* [Requisitos del ejercicio]
#1 Según la columna sobre el calzado adecuado, ¿en qué ciudad se encuentra quien la escribe?
#2 Enumera las tres ciudades que, según la columna sobre el calzado adecuado, se acostumbra ver como las primeras del país.
#3 Prosigue la columna sobre el calzado adecuado a partir de su última oración.

* [Sección de texto]
_ _ _
El calzado adecuado

Por Manuel Rodríguez Monárrez

Me encuentro en la capital mundial del calzado: León, Guanajuato. Llegué el martes por la noche convocado por el gobierno municipal de esta ciudad, a través del Consejo de Desarrollo Económico de Tijuana y su presidente que está por concluir su encargo, el Lic. Gabriel Camarena Salinas, hasta el momento me acompaña mi compañera en el cabildo la regidora Mónica Vega y el secretario técnico de la regidora Ivette Casillas, pero entiendo que durante los siguientes días de agenda se irán incorporando otros empresarios y funcionarios de Tijuana.

Me llama la atención que se ha vuelto algo simplón y coloquial afirmar que en Tijuana somos la cuarta ciudad en el país. Creo que estamos acostumbrados a ver a Monterrey, Guadalajara y Ciudad de México como las primeras tres. Pero siempre he tenido la duda en realidad quién ocupa el cuarto lugar. Por qué no nada más el factor demográfico debe definir la importancia de una ciudad, sino más bien la calidad de vida y los servicios públicos que elevan el bienestar social.
_ _ _
* [Datos proporcionados]
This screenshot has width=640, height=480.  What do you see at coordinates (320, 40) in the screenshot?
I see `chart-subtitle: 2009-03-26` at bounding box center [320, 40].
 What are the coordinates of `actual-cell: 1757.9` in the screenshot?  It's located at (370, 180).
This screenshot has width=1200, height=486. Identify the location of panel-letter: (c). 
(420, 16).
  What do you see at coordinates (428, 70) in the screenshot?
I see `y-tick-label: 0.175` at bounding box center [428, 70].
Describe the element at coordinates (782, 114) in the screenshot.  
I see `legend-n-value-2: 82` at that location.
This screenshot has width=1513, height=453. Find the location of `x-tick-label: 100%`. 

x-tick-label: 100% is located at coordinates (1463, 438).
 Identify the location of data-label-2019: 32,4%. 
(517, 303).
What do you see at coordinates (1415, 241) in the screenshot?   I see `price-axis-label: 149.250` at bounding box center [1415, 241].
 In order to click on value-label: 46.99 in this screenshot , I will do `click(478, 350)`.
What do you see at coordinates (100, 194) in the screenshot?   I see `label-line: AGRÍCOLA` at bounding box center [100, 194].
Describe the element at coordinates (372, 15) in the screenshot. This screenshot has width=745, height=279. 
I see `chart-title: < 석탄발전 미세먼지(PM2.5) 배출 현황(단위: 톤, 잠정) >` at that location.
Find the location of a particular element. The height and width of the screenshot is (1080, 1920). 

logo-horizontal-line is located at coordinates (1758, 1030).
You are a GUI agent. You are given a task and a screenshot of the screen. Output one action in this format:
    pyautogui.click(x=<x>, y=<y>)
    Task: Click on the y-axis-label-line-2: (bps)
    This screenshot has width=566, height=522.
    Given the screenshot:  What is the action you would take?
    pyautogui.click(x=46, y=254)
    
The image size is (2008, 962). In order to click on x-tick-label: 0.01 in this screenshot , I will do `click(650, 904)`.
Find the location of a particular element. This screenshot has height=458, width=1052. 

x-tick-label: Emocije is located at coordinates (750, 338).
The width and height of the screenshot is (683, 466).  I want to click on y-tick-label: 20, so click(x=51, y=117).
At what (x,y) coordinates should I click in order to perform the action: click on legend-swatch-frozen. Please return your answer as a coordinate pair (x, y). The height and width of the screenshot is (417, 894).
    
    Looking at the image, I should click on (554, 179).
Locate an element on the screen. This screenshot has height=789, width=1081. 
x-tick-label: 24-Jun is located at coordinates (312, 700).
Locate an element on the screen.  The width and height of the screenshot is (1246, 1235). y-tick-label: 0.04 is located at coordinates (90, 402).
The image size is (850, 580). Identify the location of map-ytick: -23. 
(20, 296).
_ _ _
* [Conjunto de respuestas]
#1 En León, Guanajuato.

#2 Monterrey, Guadalajara y Ciudad de México.

#3
Veo con tristeza el rezago en infraestructura urbana que ciudades industriosas y bien planificadas como León nos llevan a nosotros, y digo ¿cómo es posible?, ¿en qué estamos ocupando nuestro tiempo en Tijuana? Recuerdo ya al menos las promesas fallidas de Guadalupe Osuna y Kiko Vega, en el sentido en qué durante sus campañas a la gubernatura afirmaron que ya le tocaba a Tijuana, y se referían a una supuesta inversión millonaria en construcción, mejoramiento, y reparación de vialidades con ingeniería de tránsito adecuado. Lamentablemente, como pueblo desaprovechamos la oportunidad de exigirles a estos dos gobernadores supuestamente emanados de las colonias de Tijuana. En realidad, queda mucho rezago por atender.

Debo reconocer que aunque no es santo de mi devoción, el ex alcalde Jorge Ramos fue el único que ha hecho algo digno de mejoramiento urbano pero lamentablemente inflaron mucho los costos de la obra, con todo eso dinero que se le pagó de más a Cemex se hubiesen podido fácilmente habilitar más gazas y camellones, construir más puentes, abonarle más al paisajismo urbano. Y es que si nos ponemos a pensar el único esfuerzo de planeación de un Presidente Municipal a conciencia que ha tenido la ciudad, es el famoso PAU del arquitecto Osuna Jaime, político caído en desgracia por su impopularidad fuera de su ex partido, pero que en gran medida contribuyo a engendrar un plan derivado de su estudio urbanístico de la ciudad de Portland en Estados Unidos. La verdad sea dicha, muchos de los proyectos que el PAU planteaba aún siguen inconclusos. Y ningún Presidente Municipal posterior a él, ha tenido la visión de ciudad que tuvo Héctor.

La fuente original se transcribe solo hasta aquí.